Stated exercise |
Copy out the listing below with "account name" substituted for "wallet name" everywhere, keeping everything else the same.

Data listing |

+ + + + +

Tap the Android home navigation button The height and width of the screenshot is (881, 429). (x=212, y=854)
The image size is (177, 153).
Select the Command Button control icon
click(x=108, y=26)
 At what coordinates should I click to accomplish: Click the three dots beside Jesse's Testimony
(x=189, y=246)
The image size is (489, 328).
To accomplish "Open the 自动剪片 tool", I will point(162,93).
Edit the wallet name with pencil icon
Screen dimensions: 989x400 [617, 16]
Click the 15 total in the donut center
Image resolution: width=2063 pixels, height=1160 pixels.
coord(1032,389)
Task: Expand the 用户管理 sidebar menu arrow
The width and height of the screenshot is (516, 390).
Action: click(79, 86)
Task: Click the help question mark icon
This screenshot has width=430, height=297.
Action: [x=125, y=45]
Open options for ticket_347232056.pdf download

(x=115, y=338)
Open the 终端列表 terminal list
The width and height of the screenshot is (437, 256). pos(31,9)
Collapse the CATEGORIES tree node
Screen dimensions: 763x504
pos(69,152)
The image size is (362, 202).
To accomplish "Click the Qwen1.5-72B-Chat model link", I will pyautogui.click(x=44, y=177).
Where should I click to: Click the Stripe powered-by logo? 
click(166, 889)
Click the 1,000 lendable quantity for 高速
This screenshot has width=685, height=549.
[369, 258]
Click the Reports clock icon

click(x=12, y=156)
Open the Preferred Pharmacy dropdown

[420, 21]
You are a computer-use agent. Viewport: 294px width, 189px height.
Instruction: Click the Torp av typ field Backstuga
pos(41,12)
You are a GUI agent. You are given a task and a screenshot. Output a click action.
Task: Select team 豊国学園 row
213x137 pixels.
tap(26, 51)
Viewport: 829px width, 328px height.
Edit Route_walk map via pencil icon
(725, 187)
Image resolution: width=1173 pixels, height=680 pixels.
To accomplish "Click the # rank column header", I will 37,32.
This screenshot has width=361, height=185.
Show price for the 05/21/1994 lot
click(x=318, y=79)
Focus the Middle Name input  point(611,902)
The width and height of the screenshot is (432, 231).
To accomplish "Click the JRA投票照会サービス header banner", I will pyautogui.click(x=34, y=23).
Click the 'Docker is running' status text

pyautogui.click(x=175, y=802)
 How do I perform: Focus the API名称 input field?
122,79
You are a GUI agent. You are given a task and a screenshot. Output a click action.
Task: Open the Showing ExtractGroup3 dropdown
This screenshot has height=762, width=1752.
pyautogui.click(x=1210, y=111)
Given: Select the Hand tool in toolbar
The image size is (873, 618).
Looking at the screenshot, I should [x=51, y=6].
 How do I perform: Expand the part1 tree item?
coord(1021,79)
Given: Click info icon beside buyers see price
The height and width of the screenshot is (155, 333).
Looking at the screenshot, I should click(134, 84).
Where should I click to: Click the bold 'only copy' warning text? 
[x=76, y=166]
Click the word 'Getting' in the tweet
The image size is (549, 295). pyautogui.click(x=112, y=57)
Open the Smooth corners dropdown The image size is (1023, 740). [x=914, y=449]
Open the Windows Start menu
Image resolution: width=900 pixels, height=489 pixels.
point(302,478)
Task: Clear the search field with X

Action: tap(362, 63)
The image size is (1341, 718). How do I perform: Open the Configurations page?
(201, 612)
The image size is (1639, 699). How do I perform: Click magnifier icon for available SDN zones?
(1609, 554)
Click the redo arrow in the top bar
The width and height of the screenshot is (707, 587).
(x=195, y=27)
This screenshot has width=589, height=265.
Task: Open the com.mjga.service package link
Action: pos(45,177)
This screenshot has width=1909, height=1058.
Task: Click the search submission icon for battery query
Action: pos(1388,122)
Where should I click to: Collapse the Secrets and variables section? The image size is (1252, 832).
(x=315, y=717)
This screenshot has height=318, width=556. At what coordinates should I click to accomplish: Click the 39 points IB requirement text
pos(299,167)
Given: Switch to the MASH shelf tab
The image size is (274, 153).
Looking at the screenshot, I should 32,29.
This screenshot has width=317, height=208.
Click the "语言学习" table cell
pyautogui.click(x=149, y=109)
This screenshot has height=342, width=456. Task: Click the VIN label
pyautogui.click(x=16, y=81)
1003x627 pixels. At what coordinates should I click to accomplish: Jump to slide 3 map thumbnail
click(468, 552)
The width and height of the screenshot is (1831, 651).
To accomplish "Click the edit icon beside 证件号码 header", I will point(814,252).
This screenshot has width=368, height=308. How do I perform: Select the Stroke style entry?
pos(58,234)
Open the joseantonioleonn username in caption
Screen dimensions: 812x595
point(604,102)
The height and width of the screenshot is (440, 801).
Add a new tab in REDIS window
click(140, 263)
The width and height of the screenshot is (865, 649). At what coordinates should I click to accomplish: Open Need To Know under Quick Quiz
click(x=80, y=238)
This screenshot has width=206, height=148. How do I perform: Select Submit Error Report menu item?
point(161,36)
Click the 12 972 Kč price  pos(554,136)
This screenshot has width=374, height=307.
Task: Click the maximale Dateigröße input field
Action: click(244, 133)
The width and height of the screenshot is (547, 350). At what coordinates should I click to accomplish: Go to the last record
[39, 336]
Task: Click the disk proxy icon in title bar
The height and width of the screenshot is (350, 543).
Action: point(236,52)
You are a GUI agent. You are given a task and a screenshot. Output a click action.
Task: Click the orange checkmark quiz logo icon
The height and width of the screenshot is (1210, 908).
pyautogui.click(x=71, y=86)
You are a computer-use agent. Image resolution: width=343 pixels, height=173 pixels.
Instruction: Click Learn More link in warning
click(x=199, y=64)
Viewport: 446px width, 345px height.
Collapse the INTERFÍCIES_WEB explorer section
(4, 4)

+ + + + +

Written solution |
Tap the Android home navigation button The height and width of the screenshot is (881, 429). (x=212, y=854)
The image size is (177, 153).
Select the Command Button control icon
click(x=108, y=26)
 At what coordinates should I click to accomplish: Click the three dots beside Jesse's Testimony
(x=189, y=246)
The image size is (489, 328).
To accomplish "Open the 自动剪片 tool", I will point(162,93).
Edit the account name with pencil icon
Screen dimensions: 989x400 [617, 16]
Click the 15 total in the donut center
Image resolution: width=2063 pixels, height=1160 pixels.
coord(1032,389)
Task: Expand the 用户管理 sidebar menu arrow
The width and height of the screenshot is (516, 390).
Action: click(79, 86)
Task: Click the help question mark icon
This screenshot has width=430, height=297.
Action: [x=125, y=45]
Open options for ticket_347232056.pdf download

(x=115, y=338)
Open the 终端列表 terminal list
The width and height of the screenshot is (437, 256). pos(31,9)
Collapse the CATEGORIES tree node
Screen dimensions: 763x504
pos(69,152)
The image size is (362, 202).
To accomplish "Click the Qwen1.5-72B-Chat model link", I will pyautogui.click(x=44, y=177).
Where should I click to: Click the Stripe powered-by logo? 
click(166, 889)
Click the 1,000 lendable quantity for 高速
This screenshot has width=685, height=549.
[369, 258]
Click the Reports clock icon

click(x=12, y=156)
Open the Preferred Pharmacy dropdown

[420, 21]
You are a computer-use agent. Viewport: 294px width, 189px height.
Instruction: Click the Torp av typ field Backstuga
pos(41,12)
You are a GUI agent. You are given a task and a screenshot. Output a click action.
Task: Select team 豊国学園 row
213x137 pixels.
tap(26, 51)
Viewport: 829px width, 328px height.
Edit Route_walk map via pencil icon
(725, 187)
Image resolution: width=1173 pixels, height=680 pixels.
To accomplish "Click the # rank column header", I will 37,32.
This screenshot has width=361, height=185.
Show price for the 05/21/1994 lot
click(x=318, y=79)
Focus the Middle Name input  point(611,902)
The width and height of the screenshot is (432, 231).
To accomplish "Click the JRA投票照会サービス header banner", I will pyautogui.click(x=34, y=23).
Click the 'Docker is running' status text

pyautogui.click(x=175, y=802)
 How do I perform: Focus the API名称 input field?
122,79
You are a GUI agent. You are given a task and a screenshot. Output a click action.
Task: Open the Showing ExtractGroup3 dropdown
This screenshot has height=762, width=1752.
pyautogui.click(x=1210, y=111)
Given: Select the Hand tool in toolbar
The image size is (873, 618).
Looking at the screenshot, I should [x=51, y=6].
 How do I perform: Expand the part1 tree item?
coord(1021,79)
Given: Click info icon beside buyers see price
The height and width of the screenshot is (155, 333).
Looking at the screenshot, I should click(134, 84).
Where should I click to: Click the bold 'only copy' warning text? 
[x=76, y=166]
Click the word 'Getting' in the tweet
The image size is (549, 295). pyautogui.click(x=112, y=57)
Open the Smooth corners dropdown The image size is (1023, 740). [x=914, y=449]
Open the Windows Start menu
Image resolution: width=900 pixels, height=489 pixels.
point(302,478)
Task: Clear the search field with X

Action: tap(362, 63)
The image size is (1341, 718). How do I perform: Open the Configurations page?
(201, 612)
The image size is (1639, 699). How do I perform: Click magnifier icon for available SDN zones?
(1609, 554)
Click the redo arrow in the top bar
The width and height of the screenshot is (707, 587).
(x=195, y=27)
This screenshot has width=589, height=265.
Task: Open the com.mjga.service package link
Action: pos(45,177)
This screenshot has width=1909, height=1058.
Task: Click the search submission icon for battery query
Action: pos(1388,122)
Where should I click to: Collapse the Secrets and variables section? The image size is (1252, 832).
(x=315, y=717)
This screenshot has height=318, width=556. At what coordinates should I click to accomplish: Click the 39 points IB requirement text
pos(299,167)
Given: Switch to the MASH shelf tab
The image size is (274, 153).
Looking at the screenshot, I should 32,29.
This screenshot has width=317, height=208.
Click the "语言学习" table cell
pyautogui.click(x=149, y=109)
This screenshot has height=342, width=456. Task: Click the VIN label
pyautogui.click(x=16, y=81)
1003x627 pixels. At what coordinates should I click to accomplish: Jump to slide 3 map thumbnail
click(468, 552)
The width and height of the screenshot is (1831, 651).
To accomplish "Click the edit icon beside 证件号码 header", I will point(814,252).
This screenshot has width=368, height=308. How do I perform: Select the Stroke style entry?
pos(58,234)
Open the joseantonioleonn username in caption
Screen dimensions: 812x595
point(604,102)
The height and width of the screenshot is (440, 801).
Add a new tab in REDIS window
click(140, 263)
The width and height of the screenshot is (865, 649). At what coordinates should I click to accomplish: Open Need To Know under Quick Quiz
click(x=80, y=238)
This screenshot has width=206, height=148. How do I perform: Select Submit Error Report menu item?
point(161,36)
Click the 12 972 Kč price  pos(554,136)
This screenshot has width=374, height=307.
Task: Click the maximale Dateigröße input field
Action: click(244, 133)
The width and height of the screenshot is (547, 350). At what coordinates should I click to accomplish: Go to the last record
[39, 336]
Task: Click the disk proxy icon in title bar
The height and width of the screenshot is (350, 543).
Action: point(236,52)
You are a GUI agent. You are given a task and a screenshot. Output a click action.
Task: Click the orange checkmark quiz logo icon
The height and width of the screenshot is (1210, 908).
pyautogui.click(x=71, y=86)
You are a computer-use agent. Image resolution: width=343 pixels, height=173 pixels.
Instruction: Click Learn More link in warning
click(x=199, y=64)
Viewport: 446px width, 345px height.
Collapse the INTERFÍCIES_WEB explorer section
(4, 4)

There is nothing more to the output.